While working on a new evaluation project with the Freiburg Museum Natur und Mensch, I’ve come across an interesting example of how un-prompted visitor-contributed content can work.
In the temporary exhibit “Letzte Ölung Nigerdelta,” one room invites visitors to sit and watch a projected series of photographs exploring the social, economical, and environmental affects of the oil industry in Nigeria. It’s a powerful space. Even without captions or narrations, the images are moving and emotional.
The screening room, seen through a dividing curtain. The edge of the Post-it note wall is to the left.
Other than chairs and the images, the only other thing in the space is a small Post-it note wall for visitor thoughts. But unlike most other similar visitor-contributed content opportunities I’ve seen or worked with, this one has no visitor prompts.
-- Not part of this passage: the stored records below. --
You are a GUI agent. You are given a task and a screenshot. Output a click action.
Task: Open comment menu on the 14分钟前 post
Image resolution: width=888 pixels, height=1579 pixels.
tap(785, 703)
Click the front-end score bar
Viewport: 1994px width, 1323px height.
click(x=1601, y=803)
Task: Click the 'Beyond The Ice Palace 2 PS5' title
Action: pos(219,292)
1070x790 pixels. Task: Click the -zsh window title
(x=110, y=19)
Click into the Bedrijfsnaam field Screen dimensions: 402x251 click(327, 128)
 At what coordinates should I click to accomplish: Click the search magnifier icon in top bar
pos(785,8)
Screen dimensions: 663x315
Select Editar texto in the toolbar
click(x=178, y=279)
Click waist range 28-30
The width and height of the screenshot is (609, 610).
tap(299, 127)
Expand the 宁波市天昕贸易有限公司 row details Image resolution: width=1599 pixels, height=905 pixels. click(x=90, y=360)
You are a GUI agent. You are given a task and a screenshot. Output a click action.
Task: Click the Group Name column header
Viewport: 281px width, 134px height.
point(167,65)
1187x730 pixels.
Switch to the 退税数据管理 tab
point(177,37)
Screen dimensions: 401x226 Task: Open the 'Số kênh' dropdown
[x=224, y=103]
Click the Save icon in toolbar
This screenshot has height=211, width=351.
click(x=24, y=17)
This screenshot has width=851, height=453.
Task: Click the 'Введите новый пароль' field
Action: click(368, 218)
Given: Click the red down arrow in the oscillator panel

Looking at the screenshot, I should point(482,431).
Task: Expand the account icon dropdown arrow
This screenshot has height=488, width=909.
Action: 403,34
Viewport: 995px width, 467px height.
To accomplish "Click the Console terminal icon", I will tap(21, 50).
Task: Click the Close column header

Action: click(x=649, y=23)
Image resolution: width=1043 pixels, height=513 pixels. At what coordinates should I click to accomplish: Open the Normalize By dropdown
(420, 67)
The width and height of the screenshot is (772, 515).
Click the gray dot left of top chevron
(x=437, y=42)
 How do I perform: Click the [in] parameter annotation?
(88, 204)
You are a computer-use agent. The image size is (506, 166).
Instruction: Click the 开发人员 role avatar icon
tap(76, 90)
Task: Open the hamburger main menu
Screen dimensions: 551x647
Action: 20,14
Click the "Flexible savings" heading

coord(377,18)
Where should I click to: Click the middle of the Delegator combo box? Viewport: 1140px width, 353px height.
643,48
There’s no questions to answer, no ideas to consider, no comments to respond to. The talkback station is just a wall, a stack of Post-it notes, and pencils. Visitors are free to use it however they see fit.
I’ve monitored the wall every week since the exhibit opened, and here’s what I’ve observed:
- The wall is continuously full, and approximately 50% of the comments each week are new.
- In unobtrusive observations, 54% of visitors to the exhibit are contributing to the wall.
- Visitors don’t appear to be confused about whether or not they can write on the wall, or what they’re expected to write.
- So far, 92% of the responses are “appropriate.” Nina Simon talks about a simple way to measure visitor-contributed content appropriateness here. Because there’s no prompt in this space, appropriateness is defined as being related to the content of the exhibit. The majority of inappropriate responses appear to have been written by children (based on handwriting).
- The comments are evenly split between being reactionary (something is good/bad, a visitor likes/doesn’t like it) and constructive (where the visitor offers ideas and suggestions in response to the content of the exhibit).
- As of yet, visitors are only responding/reacting to the photographs, and not to other visitor comments.
The exhibit will be open for several more months, and I’m curious to see if the activity I’ve observed continues, or if there’s a change in visitor contributions the longer the exhibit is open. But here, for now, are some preliminary thoughts.
Why the interactive works without prompts:
- Evocative content. The images elicit strong emotions in visitors, and many visitors use the Post-it notes as an outlet to share their reactions.
- A strong local connection. Freiburg is known as Germany’s “Green City,” and natural resource issues are important to a large percentage of the population.
- A clean, uncluttered space. Often, visitor feedback spaces are in strong visual competition with other exhibit elements. In “Letzte Ölung Nigerdelta,” the room is empty except for the projected images and low seating.
- Good placement. The feedback space is next to the entrance/exit of the exhibit, so visitors see it twice. Most visitors notice the wall when they enter, but read and contribute to it as they’re leaving.
- An adult-focused exhibit. This exhibit’s primary audience is adults. Compared to a similarly-sized and -placed Post-it note wall in a children’s exhibit in the museum, “Letzte Ölung Nigerdelta” receives about twice the number of responses, and over three times the number of “appropriate” responses.
All that said, I do wonder how the experience might change if prompts were included. Would more visitors contribute, or fewer? Could we create scenarios where visitors comment on each other’s thoughts, building larger discussions and debates, instead of mainly reacting to the images?
Ultimately, for this space and content, what best serves the visitors: a place for a dialogue, a place for an outlet, or a place for some other combination of the two?